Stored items
════

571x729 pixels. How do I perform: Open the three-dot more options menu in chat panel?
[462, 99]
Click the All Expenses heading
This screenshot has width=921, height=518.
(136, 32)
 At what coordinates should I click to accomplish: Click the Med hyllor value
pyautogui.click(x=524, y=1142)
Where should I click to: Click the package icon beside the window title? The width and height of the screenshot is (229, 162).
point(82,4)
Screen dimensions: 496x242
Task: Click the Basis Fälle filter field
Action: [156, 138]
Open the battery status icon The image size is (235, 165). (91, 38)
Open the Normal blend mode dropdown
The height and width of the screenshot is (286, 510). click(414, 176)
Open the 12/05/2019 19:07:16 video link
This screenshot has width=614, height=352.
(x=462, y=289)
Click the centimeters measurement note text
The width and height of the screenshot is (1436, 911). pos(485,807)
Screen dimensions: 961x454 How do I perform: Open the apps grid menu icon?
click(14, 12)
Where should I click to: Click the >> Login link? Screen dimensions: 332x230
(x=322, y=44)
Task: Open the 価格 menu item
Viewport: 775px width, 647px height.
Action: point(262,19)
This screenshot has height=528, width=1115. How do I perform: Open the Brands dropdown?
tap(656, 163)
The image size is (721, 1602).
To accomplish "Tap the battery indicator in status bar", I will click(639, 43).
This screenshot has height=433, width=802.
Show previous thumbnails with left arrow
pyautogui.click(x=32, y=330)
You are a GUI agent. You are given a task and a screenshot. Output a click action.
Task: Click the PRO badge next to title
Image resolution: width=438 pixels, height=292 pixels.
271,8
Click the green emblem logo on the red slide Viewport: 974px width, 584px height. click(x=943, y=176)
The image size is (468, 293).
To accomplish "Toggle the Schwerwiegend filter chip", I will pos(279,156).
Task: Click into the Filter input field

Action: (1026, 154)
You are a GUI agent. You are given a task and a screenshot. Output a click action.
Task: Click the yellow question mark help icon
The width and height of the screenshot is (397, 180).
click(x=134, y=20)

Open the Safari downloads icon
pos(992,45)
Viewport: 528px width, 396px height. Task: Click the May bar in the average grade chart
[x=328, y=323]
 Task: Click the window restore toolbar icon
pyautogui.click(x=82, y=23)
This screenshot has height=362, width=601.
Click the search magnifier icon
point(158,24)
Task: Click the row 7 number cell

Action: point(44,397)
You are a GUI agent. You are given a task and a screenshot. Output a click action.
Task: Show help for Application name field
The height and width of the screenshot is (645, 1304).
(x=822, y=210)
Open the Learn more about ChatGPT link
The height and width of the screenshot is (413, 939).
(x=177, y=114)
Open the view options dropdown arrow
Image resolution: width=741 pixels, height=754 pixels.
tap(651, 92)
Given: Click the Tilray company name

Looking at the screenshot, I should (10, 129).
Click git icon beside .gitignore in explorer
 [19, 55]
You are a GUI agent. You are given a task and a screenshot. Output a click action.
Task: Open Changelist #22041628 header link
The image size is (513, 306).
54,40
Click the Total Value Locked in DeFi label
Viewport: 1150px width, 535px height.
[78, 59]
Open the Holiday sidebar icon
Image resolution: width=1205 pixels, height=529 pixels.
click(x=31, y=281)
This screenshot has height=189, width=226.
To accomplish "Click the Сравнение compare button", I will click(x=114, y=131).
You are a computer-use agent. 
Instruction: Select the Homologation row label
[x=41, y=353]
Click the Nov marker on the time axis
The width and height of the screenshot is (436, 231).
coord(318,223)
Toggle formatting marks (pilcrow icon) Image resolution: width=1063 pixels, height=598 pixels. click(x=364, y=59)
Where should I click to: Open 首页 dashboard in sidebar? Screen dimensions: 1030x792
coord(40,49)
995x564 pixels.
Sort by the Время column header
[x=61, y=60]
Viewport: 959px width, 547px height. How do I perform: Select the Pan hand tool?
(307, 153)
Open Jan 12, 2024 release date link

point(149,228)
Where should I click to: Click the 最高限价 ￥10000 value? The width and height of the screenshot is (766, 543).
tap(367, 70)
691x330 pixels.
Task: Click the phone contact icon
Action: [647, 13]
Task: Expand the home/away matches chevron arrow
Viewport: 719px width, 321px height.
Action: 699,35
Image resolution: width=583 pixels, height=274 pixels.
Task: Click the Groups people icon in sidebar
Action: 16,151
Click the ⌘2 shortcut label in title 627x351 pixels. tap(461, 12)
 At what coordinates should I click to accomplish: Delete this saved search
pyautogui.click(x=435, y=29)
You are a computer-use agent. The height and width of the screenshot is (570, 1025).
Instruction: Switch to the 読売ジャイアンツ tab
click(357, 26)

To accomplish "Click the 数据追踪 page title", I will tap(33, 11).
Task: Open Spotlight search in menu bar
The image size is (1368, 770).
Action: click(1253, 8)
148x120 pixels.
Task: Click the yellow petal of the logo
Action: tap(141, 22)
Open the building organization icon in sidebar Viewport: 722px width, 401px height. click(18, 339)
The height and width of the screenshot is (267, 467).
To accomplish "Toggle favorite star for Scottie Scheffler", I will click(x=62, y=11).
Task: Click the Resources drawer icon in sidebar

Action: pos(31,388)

════

EXERCISE DETAILS:
Reproduce every line, requests included, starting at the line that contains "Screen dimensions: 961x454" and ending at the line that contains "will click(639, 43).", increasing each coordinate in the answers by 117.

RESPONSE TO THE TASK:
Screen dimensions: 961x454 How do I perform: Open the apps grid menu icon?
click(131, 129)
Where should I click to: Click the >> Login link? Screen dimensions: 332x230
(x=439, y=161)
Task: Open the 価格 menu item
Viewport: 775px width, 647px height.
Action: point(379,136)
This screenshot has height=528, width=1115. How do I perform: Open the Brands dropdown?
tap(773, 280)
The image size is (721, 1602).
To accomplish "Tap the battery indicator in status bar", I will click(756, 160).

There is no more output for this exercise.